Consignes de l'exercice>
1. D'après le texte sur l'espionnage, en quelle année l'IB est-il devenu la Research and Analysis Wing ?
2. Reprenez le texte sur l'espionnage à la suite de sa dernière phrase, s'il vous plaît.

Les armées de l'ombre. Depuis les années 1980, Rémi Kauffer, historien, enseignant, journaliste, a consacré, seul ou en collaboration, un grand nombre de livres à son sujet de prédilection, l'espionnage, sous ses aspects les plus divers. Il revient aujourd'hui avec une somme dont la grande originalité est de nous sortir de nos frontières occidentales. Cet ouvrage n'est ni une encyclopédie ni un essai. Rémi Kauffer a choisi la forme du dictionnaire, qui lui donne plus de latitude, et permet de surcroît à son lecteur de se balader au gré de ses envies, de ses centres d'intérêt.
Les entrées, précisons-le, sont souvent présentées de façon fouillée. Prenons par exemple l'histoire de l'espionnage en Inde, depuis avant son indépendance (1947) jusqu'à aujourd'hui. Kauffer remonte au Raj britannique, avec Kim, de Rudyard Kipling, roman dont le héros était un agent secret à moitié irlandais. Bien plus en amont, il rappelle que -l'Arthashâstra (écrit en sanskrit au iv-iiie siècle av. J.-C.) était un traité de politique, de stratégie, instituant des agents secrets soit locaux, soit itinérants, qui s'apparentaient à des diplomates. Une frontière poreuse encore aujourd'hui dans certains pays... À ces agents, ces James Bond de l'époque, tout était permis pour servir leur souverain, y compris tuer (licence to kill). Le système a perduré sous les empereurs moghols. Quant à l'Inde moderne, après la fin sanglante de l'Empire puis la terrible partition d'avec le Pakistan, elle s'est vite constitué ses services secrets, d'abord avec l'aide du MI6. Le IB deviendra en 1968 la Research and Analysis Wing (R&AW), laquelle a largement démontré son efficacité, même si elle n'est pas parvenue à empêcher l'assassinat d'Indira Gandhi en 1984, par des sikhs de sa garde personnelle, ni celui de son fils Rajiv en 1991, par une fanatique des Tigres tamouls sri-lankais.

Lignes affichées>

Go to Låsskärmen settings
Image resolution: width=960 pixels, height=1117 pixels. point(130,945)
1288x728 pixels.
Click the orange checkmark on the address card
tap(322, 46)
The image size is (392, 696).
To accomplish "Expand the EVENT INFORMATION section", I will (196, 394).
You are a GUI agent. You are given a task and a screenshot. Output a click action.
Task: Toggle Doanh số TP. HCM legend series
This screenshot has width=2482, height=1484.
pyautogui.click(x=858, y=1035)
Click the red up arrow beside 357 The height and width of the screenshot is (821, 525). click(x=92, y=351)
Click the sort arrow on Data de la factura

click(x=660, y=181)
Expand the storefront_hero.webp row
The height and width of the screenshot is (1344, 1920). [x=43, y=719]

Réponses de l'exercice>
1. En 1968.

2.
À côté des entrées sur des pays (l'Inde, donc, ou l'Iran, la Chine, le Pakistan etc.) figurent des personnages célèbres, comme le général de Gaulle qui, dès son arrivée à Londres et la création de la France libre, en a confié les services secrets (le fameux 2e Bureau) au colonel Passy. Défilent également des pages d'histoire. On apprend ainsi que les Byzantins étaient passés maîtres dans l'espionnage et la diplomatie secrète, le renseignement militaire et le décryptage des messages codés, au sein d'un bureau des affaires barbares. Une efficacité qui n'a pas suffi pour déjouer les plans des Ottomans, qui ont pris et saccagé Constantinople en 1453. L'espionnage a son antidote, le contre-espionnage.
De nos jours, les services recrutent des drones et font appel à l'IA. Procope de Césarée, barbouze en chef byzantin du vie siècle, n'aurait pas aimé ça.
Dictionnaire mondial de l'espionnage
Perrin
Tirage: 5 000 ex.
Prix: 27 € ; 480 p.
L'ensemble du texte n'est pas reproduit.